WHAT IS EXPECTED: Where does the word "computer" appear in the data? Copy every line that holds it.

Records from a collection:
=== Section Start ===
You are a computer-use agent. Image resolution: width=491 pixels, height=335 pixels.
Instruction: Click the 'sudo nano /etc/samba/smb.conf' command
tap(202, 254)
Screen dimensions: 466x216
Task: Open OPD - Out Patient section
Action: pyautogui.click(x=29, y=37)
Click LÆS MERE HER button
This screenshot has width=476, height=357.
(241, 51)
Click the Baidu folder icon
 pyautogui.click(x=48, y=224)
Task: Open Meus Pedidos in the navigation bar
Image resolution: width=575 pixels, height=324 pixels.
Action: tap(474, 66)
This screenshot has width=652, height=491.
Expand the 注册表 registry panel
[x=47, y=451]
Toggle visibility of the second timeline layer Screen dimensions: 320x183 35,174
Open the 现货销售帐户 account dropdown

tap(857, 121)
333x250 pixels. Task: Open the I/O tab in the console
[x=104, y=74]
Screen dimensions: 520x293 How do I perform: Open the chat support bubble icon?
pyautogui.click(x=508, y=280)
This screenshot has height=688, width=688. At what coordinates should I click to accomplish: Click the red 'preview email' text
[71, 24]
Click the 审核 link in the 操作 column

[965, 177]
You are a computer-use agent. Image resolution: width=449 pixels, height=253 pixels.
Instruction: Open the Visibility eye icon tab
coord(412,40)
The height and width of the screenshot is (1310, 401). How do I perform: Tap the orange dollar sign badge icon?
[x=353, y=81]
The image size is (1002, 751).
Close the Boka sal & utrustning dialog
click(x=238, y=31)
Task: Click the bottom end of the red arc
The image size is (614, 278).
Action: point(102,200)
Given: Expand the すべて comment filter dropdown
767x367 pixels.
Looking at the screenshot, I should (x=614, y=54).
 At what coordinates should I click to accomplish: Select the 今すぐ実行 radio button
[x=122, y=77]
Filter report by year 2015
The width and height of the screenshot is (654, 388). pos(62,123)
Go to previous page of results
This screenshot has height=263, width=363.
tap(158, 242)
=== Section End ===
PROBLEM SOLUTION:
You are a computer-use agent. Image resolution: width=491 pixels, height=335 pixels.
You are a computer-use agent. Image resolution: width=449 pixels, height=253 pixels.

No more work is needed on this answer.